[Pixel coordinate grounding data]
++++++
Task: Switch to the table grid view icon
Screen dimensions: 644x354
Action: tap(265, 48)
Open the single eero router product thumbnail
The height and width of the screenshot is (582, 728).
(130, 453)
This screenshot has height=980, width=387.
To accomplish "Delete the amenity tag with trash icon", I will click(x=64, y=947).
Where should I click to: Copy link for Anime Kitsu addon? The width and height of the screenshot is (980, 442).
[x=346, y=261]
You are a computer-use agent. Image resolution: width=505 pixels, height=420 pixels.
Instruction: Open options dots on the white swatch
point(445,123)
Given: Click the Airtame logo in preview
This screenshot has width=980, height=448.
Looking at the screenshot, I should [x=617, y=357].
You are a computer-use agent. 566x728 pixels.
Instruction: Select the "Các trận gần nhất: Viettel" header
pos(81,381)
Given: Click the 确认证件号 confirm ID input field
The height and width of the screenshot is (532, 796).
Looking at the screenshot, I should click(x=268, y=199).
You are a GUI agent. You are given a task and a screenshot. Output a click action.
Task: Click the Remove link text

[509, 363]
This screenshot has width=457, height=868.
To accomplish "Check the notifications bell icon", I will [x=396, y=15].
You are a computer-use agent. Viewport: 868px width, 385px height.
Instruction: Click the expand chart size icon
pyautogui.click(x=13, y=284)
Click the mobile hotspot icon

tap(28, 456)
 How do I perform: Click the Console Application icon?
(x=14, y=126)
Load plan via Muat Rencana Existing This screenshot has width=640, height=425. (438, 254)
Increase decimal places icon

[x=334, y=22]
++++++
ASSIGNMENT
Return only the lines of the records in which the string "will" appears.

EXERCISE RESPONSE
To accomplish "Delete the amenity tag with trash icon", I will click(x=64, y=947).
To accomplish "Check the notifications bell icon", I will [x=396, y=15].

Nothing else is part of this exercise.